It would be an amazing time saver as you wouldn't need to zip and manually reupload every time you make a change.

Various plugin managers are doing this since ever.

This is possible... But will be more complex, because the dev of the theme will need to take on account that his development site is now a source to install his theme for different incompatible versions of cinnamon... Some thing can be do if we used the release to specify a range of compatible version using some regular expression on the release task. But always will be required to follow some rules when you create your packages, Will not be possible reads all types of formats.

In fact, configurable menu have the ability to read a format file on github and detected the last version of cinnamon installer and if is higher than the current installed version it throw an updater with the ability of download the last version of cinnamon installer and then install it in the user domain. Some similar things could be done, but as github it's not thinking for this, the most difficult part will be follow some package format.

the most difficult part will be follow some package format.

Why would that be difficult? One would just put a notice on the spices site on what your dir structure needs to look like to make your spice installable.
I don't see how it's different then what we already have. You would just download the zip off github and parse the README.md file.
One could even incorporate the issue tracker.

@zagortenay333 true, i say will be possible, but yes also difficult, not impossible. Also why you say ony themes? this could included, extensions, applets, desklets, search providers, nemo extensions...

Well I said _spices_, not just themes. :smile:

But why would it be difficult? Github has a really simple and rich API: https://developer.github.com/v3/repos/contents/#get-archive-link

The only thing that would need to be implemented is an option on the spices site to use a git repo instead of uploading a zip file, right?

Probably yes, if you create your releases as a zip, with the same format as spices web sites. Also you can use the github api or not. It's not really necessary. But for example, if you have an applet in spice that have multi-versions inside and you have an applet in github with multi-version (you will need to create a way to download the correct version in the multi-version release or you will need to download all and then decide who version you will want to active).
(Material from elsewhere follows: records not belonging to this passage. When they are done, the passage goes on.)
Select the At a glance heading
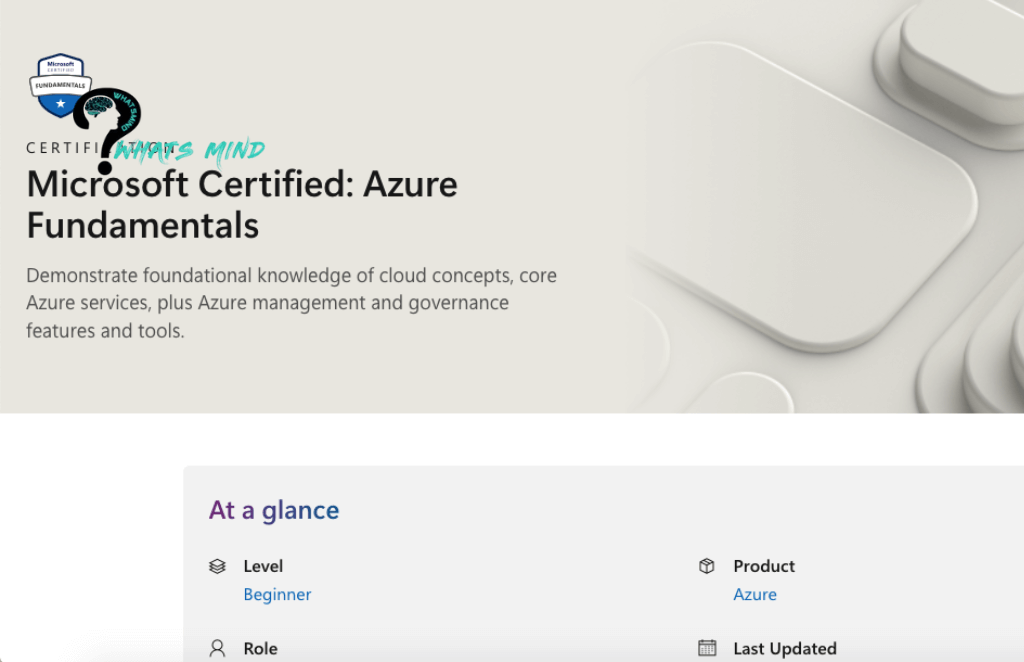This screenshot has height=662, width=1024. [x=274, y=510]
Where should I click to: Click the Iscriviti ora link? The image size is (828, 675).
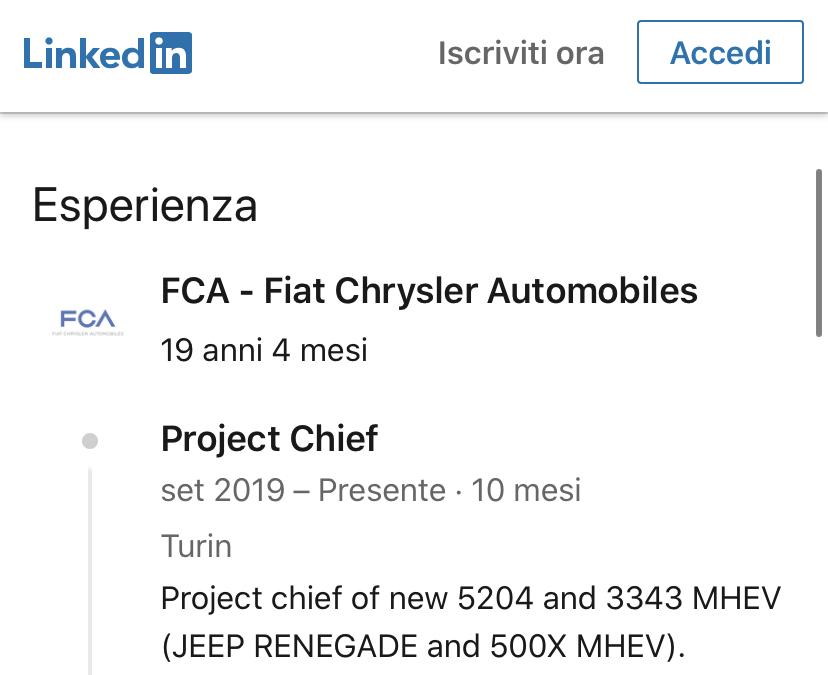point(520,53)
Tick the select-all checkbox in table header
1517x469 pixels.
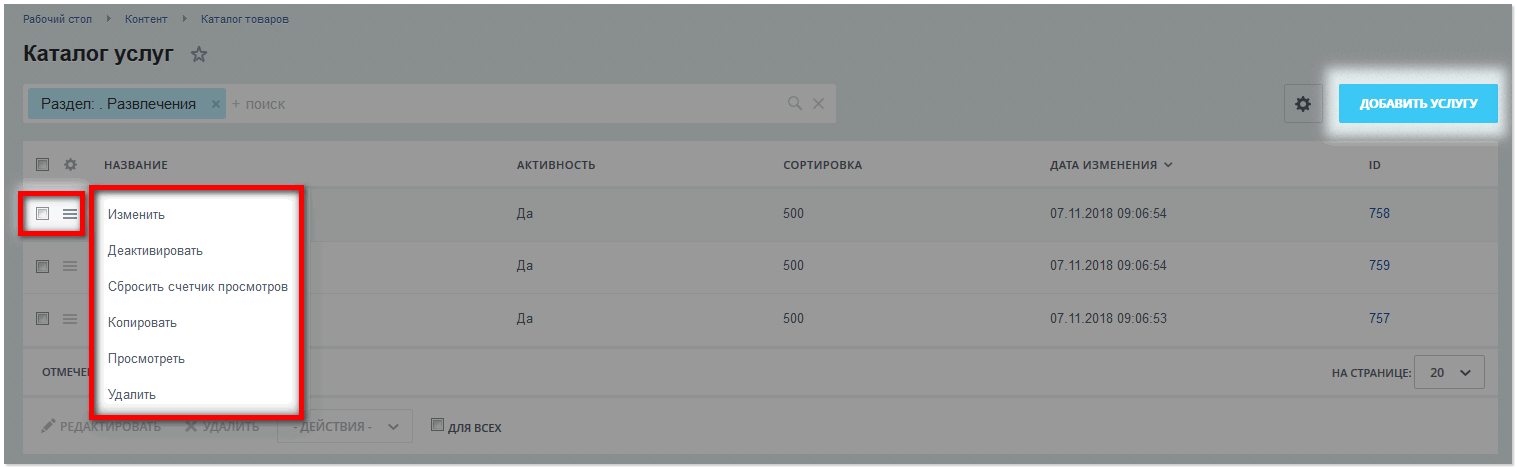42,164
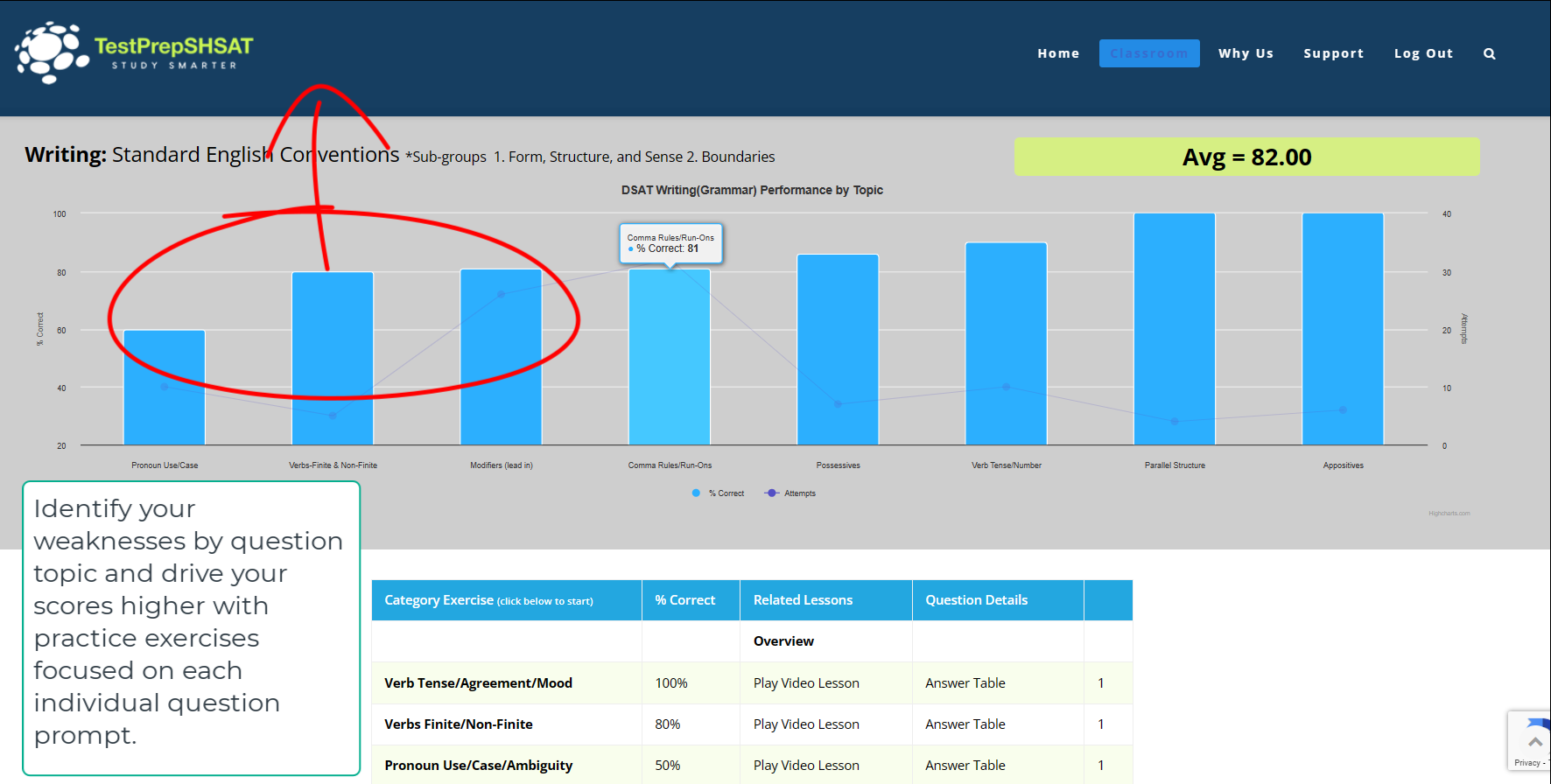
Task: Open the search magnifier in the header
Action: click(1489, 53)
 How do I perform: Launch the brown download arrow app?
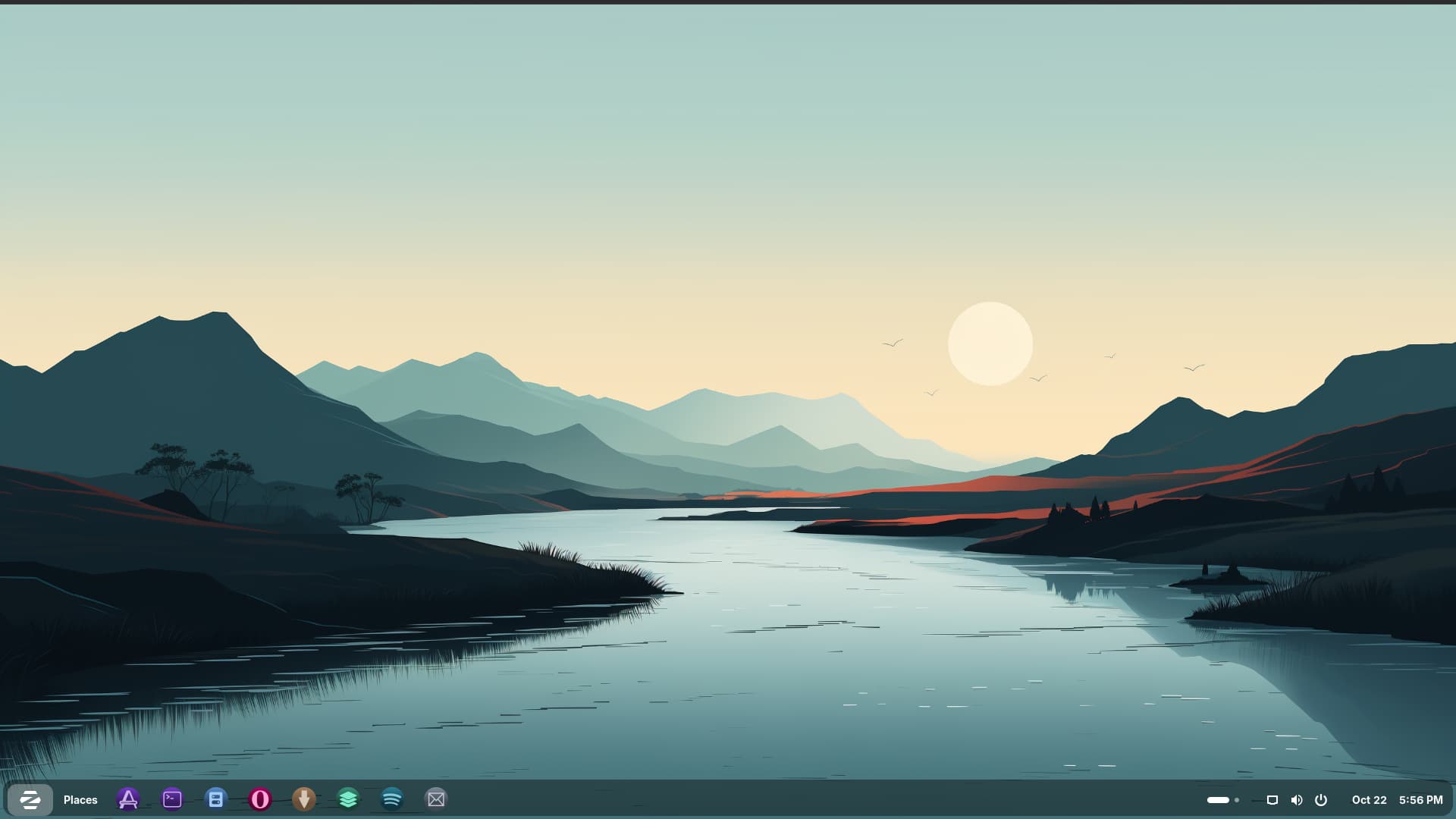[304, 799]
In this case when you want to install the applet, who applet will be installed? To select the applet to be installed you will need to provide more information in all of this releases that provide a way to selected the most convenient applet (a priority for the installation). This is just for mention one things... Another will be the speed... When you try to update the list of available "packages", there are not a thing like that... This will not be a problem for 3 or 4 applets, but for 100 applets, well...
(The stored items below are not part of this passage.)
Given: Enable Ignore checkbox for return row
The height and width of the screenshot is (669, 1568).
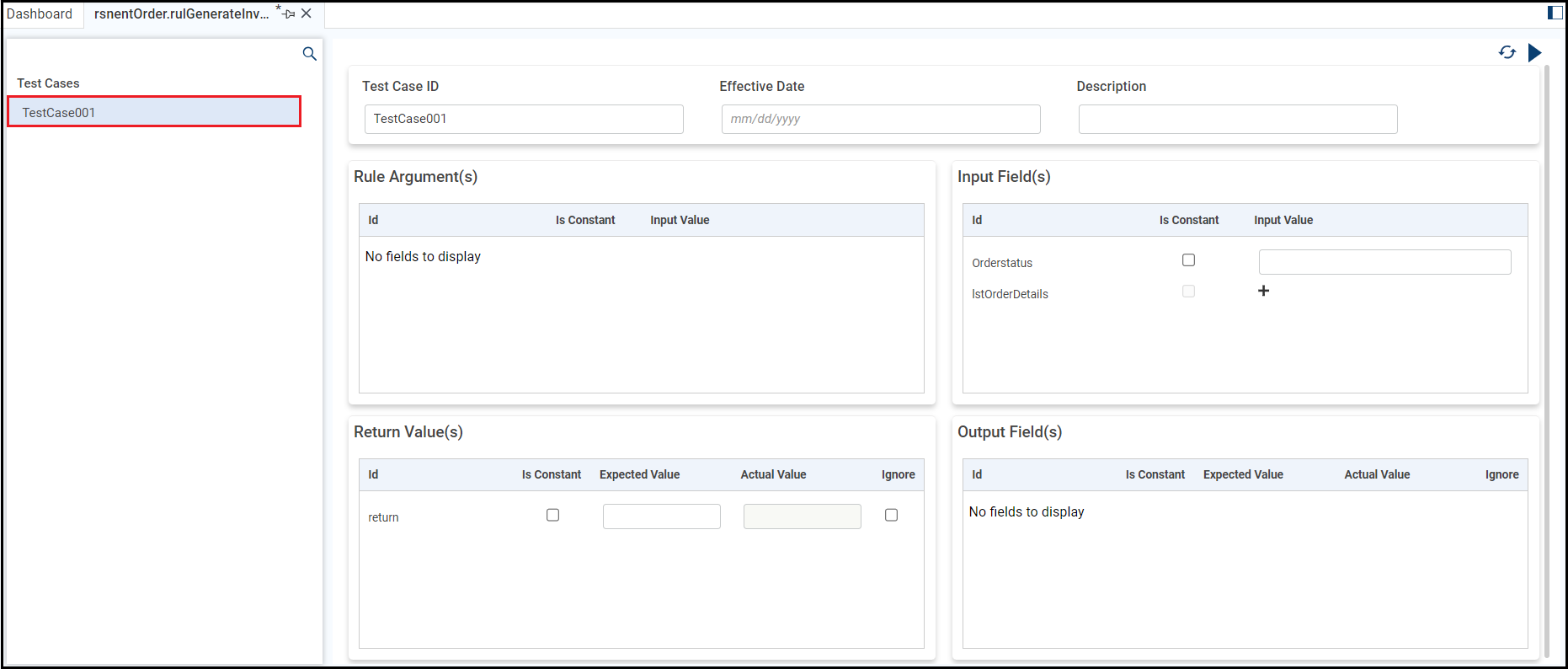Looking at the screenshot, I should (891, 515).
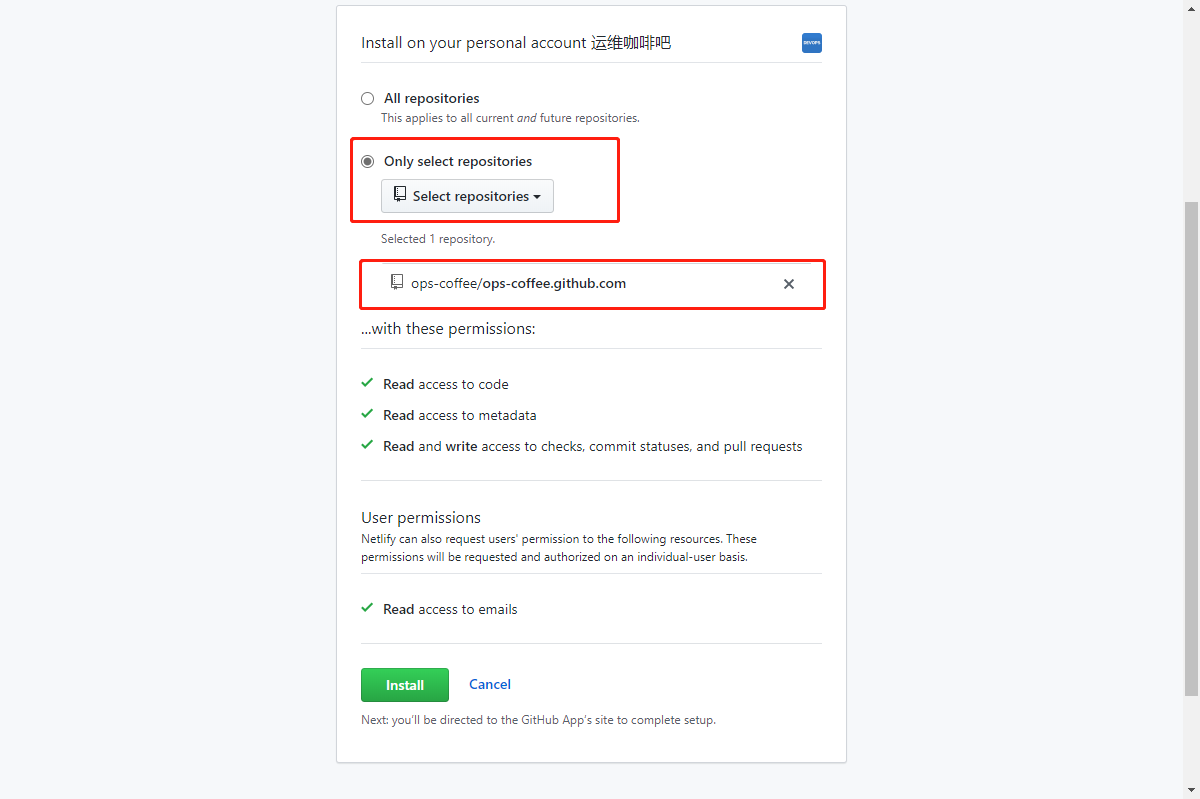Click the 'Only select repositories' label text
The image size is (1200, 799).
pyautogui.click(x=457, y=161)
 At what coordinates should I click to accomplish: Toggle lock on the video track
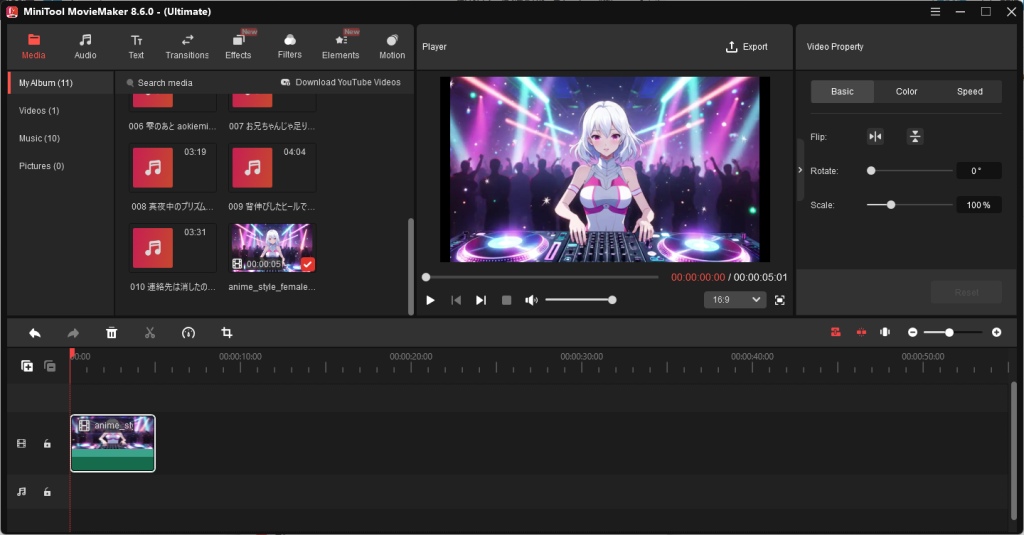pyautogui.click(x=47, y=444)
One can use branches if you want to work on multiple versions concurrently. That would be a pretty simple solution. If you prefer to use tags you could just specify that on the spices site.

The list of available packages wouldn't change at all; you still have the spices site with all the package information as before. The spices site would just need to periodically check the git repos for updates and notify the user about an update (that notification feature would be really nice too).
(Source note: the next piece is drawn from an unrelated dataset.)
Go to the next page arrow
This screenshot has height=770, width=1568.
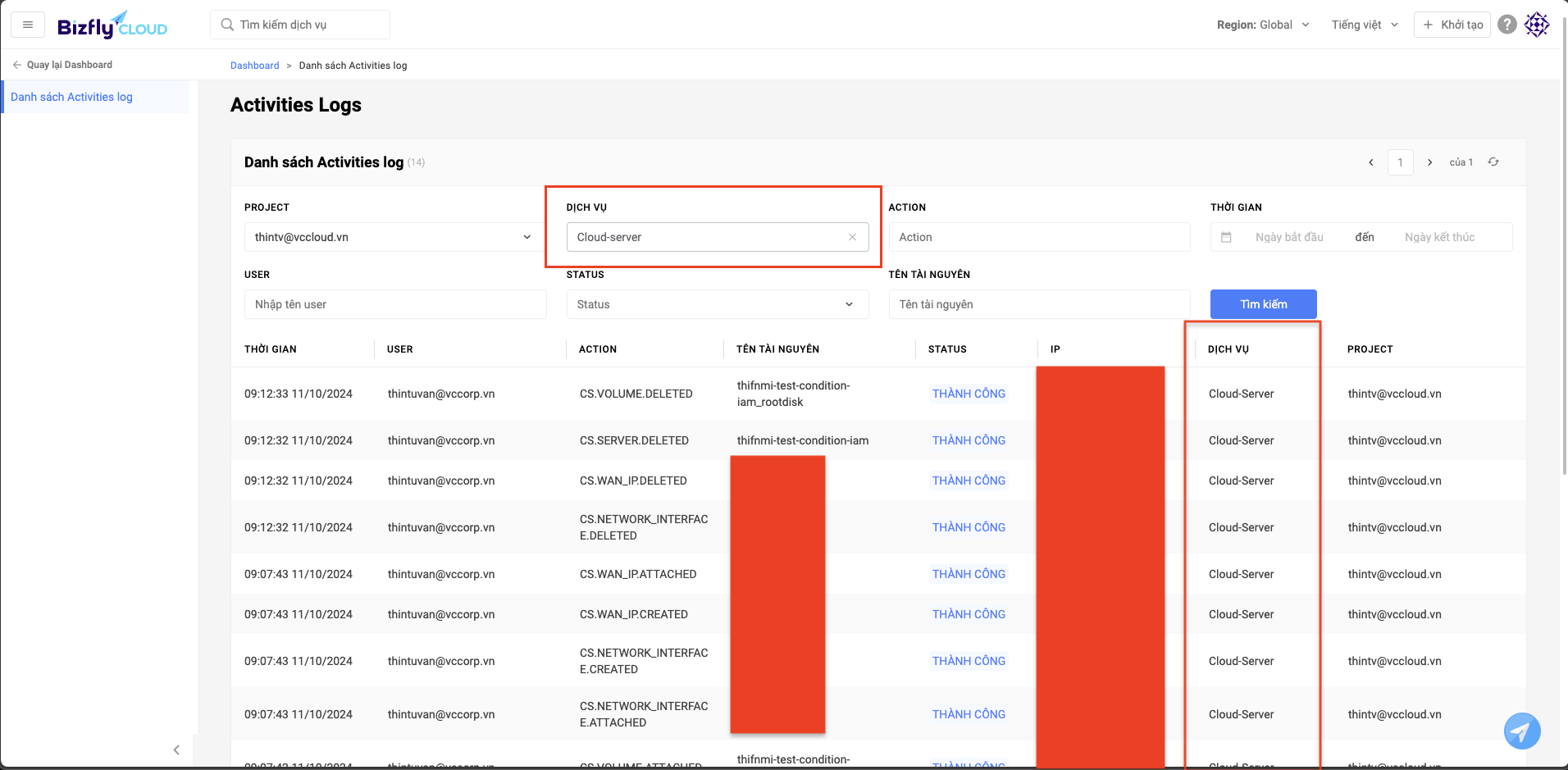point(1429,162)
Yes, there are alternatives, but easy it's not. At less you need to do more things... Also on what you say, spice will not be another source more, as will be a source and also who really control the others sources internally... This probably will required more hardware than what spices have currently.

Edit: Also someone will need to decide if a github repository could be added to the list of repositories or not, and this will not be a user decisions. In my point of view this need to be a user decision not a global decision.

Hi,

We'll be moving all spices to github very soon. We'll make announcements as soon as this is ready and explain how development and maintenance will work going forward.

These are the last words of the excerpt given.